Male-biased activation of squamous cells upon SARS-CoV-2 infection
Entry of SARS-CoV-2 into host cells depends on the expression level of the surface receptor angiotensin-converting enzyme 2 (ACE2),29 as well as TMPRSS2,30 FURIN,31 and NRP1.32 Yet, the expression levels of ACE2 with either one of the entry factors were unclear at single-cell levels between male and female individuals. We found that the epithelial cells had a higher expression of ACE2 than immune cells in both men and women (Supplementary Fig. 3a). ACE2 (adjusted p value [q] = 0.053, Fig. 3a and Supplementary Table 7), as well as TMPRSS2 (q = 8.1 × 10−10) and FURIN (q = 4.2 × 10−6, Supplementary Fig. 3b), have elevated expression in squamous cells from male patients with both moderate and critical COVID-19 compared to females. Figure 3b shows that ACE2 is significantly co-expressed with TMPRSS2 (p < 2.0 × 10−16), FURIN (p < 2.0 × 10−16), and NRP1 (p = 2.3 × 10−6) in squamous cells from male patients with critical COVID-19 (Fig. 3b). Yet, ACE2 is not significantly co-expressed with TMPRSS2, FURIN, and NRP1 in females (p > 0.05).
We further performed GSEA for sex-biased genes of squamous cells from patients with critical COVID-19. We found that sex-biased genes in squamous cells from critically ill male patients were significantly enriched by 3 immune pathways (Fig. 2c), including the IL-17 signaling pathway (FDR = 0.001), cytokines and growth factors (FDR = 0.001), and antigen processing and presentation (FDR = 0.047). We next turned to identify network modules (defined by the largest connect component [LCC]) for the male-biased immune gene set (upregulated immune genes in men compared to women) of squamous cells. We found that male-biased immune genes formed LCC (p = 0.04, permutation test, Fig. 3c) in the human protein–protein interactome network. The proteins in the IL-17 signaling pathway were highly connected to the proteins in the antigen processing and presentation pathway through JUN, which was a male-biased transcription factor reported in Genotype-Tissue Expression (GTEx) database.33 TAB3 is an activator of JUN in the IL-17 signaling pathway, and an elevated RNA expression of TAB3 (q = 7.5 × 10−9) is observed in squamous cells of male patients with critical COVID-19 (Fig. 3c, d).
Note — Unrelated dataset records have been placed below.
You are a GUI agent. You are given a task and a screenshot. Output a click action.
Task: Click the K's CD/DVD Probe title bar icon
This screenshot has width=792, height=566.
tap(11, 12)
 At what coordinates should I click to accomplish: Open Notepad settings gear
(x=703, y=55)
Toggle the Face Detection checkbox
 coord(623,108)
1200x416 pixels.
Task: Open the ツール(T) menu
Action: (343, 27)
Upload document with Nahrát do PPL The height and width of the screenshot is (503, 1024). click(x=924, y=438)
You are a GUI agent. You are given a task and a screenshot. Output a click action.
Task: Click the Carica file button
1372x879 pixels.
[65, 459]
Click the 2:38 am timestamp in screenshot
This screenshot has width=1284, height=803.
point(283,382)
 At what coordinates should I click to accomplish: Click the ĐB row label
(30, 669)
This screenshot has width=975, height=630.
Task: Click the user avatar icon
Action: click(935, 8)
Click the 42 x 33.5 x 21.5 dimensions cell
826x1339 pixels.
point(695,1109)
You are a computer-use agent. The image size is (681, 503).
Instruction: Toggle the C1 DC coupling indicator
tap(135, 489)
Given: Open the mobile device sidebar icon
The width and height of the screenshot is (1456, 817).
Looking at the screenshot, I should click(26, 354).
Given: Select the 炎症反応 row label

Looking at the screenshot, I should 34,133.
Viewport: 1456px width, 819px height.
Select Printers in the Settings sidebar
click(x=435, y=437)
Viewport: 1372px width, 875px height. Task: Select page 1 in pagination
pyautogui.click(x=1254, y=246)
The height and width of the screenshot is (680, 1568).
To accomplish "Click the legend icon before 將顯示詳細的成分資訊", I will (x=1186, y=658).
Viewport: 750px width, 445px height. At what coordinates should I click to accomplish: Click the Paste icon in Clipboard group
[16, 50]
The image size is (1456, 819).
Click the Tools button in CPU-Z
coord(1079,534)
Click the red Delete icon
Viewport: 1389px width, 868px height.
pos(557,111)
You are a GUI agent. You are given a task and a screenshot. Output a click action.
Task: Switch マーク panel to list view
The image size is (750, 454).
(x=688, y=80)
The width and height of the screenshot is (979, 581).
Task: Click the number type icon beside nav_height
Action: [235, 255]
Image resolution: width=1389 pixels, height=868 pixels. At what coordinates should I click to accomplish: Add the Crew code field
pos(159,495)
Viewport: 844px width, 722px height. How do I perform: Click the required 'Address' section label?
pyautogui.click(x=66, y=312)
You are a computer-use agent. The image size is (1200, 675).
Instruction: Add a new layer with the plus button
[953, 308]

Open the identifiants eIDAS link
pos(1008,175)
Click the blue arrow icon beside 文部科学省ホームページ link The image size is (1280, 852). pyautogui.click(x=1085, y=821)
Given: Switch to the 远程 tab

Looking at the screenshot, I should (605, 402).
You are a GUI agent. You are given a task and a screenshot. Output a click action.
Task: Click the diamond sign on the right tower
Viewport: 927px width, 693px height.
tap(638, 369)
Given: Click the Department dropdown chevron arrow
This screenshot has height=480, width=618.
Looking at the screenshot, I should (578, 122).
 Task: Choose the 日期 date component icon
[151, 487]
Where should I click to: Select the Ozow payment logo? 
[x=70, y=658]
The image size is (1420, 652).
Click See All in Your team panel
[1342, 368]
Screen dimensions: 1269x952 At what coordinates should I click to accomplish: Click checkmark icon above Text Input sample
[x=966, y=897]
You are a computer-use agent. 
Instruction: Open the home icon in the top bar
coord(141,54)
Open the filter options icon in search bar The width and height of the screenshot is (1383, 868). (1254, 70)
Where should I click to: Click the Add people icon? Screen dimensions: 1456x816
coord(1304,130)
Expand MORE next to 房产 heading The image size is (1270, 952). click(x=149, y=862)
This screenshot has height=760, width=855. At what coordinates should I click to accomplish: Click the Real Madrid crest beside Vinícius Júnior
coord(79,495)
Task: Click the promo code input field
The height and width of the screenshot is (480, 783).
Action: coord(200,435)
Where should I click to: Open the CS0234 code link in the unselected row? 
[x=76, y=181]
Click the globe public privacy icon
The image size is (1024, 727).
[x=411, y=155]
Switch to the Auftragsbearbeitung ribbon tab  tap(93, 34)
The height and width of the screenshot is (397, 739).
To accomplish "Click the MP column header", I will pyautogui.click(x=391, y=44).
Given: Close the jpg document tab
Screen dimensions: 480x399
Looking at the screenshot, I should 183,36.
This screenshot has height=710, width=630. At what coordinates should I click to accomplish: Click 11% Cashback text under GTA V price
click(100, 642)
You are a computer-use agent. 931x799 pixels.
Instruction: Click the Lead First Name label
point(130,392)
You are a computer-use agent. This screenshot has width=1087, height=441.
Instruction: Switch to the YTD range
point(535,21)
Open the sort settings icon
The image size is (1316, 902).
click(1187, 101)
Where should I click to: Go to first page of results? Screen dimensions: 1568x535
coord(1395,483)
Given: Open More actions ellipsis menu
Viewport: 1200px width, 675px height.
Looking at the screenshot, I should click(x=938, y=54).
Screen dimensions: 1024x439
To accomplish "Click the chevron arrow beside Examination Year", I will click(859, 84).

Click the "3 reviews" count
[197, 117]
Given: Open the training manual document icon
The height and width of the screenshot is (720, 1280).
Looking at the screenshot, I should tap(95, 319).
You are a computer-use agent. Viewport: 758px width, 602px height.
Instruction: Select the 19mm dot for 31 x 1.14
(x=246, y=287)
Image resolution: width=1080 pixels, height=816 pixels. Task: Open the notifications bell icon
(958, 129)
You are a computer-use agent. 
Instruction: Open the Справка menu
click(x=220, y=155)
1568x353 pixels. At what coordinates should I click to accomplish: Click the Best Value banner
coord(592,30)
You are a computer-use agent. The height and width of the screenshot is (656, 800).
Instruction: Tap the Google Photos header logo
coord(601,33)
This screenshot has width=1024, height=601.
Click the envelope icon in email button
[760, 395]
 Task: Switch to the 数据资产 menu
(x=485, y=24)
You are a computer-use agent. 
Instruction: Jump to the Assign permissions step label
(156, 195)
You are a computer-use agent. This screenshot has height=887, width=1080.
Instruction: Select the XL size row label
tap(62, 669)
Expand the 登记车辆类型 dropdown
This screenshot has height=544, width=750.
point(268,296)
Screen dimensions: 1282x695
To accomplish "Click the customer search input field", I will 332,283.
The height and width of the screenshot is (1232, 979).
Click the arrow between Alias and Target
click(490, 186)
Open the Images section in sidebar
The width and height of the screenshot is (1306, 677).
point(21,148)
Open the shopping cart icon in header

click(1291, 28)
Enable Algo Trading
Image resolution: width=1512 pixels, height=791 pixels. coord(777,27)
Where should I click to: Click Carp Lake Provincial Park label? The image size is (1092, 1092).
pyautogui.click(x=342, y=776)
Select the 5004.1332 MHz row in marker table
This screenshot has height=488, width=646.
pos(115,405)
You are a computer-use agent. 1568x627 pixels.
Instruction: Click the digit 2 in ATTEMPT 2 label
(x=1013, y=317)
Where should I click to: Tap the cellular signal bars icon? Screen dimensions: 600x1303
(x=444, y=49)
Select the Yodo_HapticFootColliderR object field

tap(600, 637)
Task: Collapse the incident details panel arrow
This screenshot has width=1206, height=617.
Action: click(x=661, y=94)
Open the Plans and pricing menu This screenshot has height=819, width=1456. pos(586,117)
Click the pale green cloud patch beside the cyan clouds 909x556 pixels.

We found that TAB3 (also called MAP3K7IP3) is an X chromosome-link (X-link) inactivated gene,33 and 97% of TAB3 expression is inactivated by XCI (X chromosome inactivation) in females.34 These findings suggest that random X chromosome activation may partially explain sex difference of COVID-19 severity.
Notably, JUN and NFKB1 were enriched among male-biased genes in the GTEx revealed by chromatin immunoprecipitation sequencing in promoter regions.33 Specifically, JUN and NFKB1 were highly expressed, with a broader distribution in squamous cells of men compared to women with critical COVID-19 (Fig. 3d and Supplementary Fig. 3c). JUN and NFKB1 were found to induce the expression of multiple pro-inflammatory cytokines/chemokines and their receptors in male squamous cells, including IFNGR1, IFNGR2, TGFB2, CXCL2, and IL18 (Fig. 3c, d and Supplementary Fig. 3c). We also found that the elevated pro-inflammatory cytokines (IFNGR1, IFNGR2, and TGFB2) were significantly co-expressed with ACE2 in male squamous cells from critically ill COVID-19 patients (Fig. 3e). Altogether, these observations suggest that squamous cells play potential roles in male-biased COVID-19 severity. Further independent cohort validation and functional observations are highly warranted.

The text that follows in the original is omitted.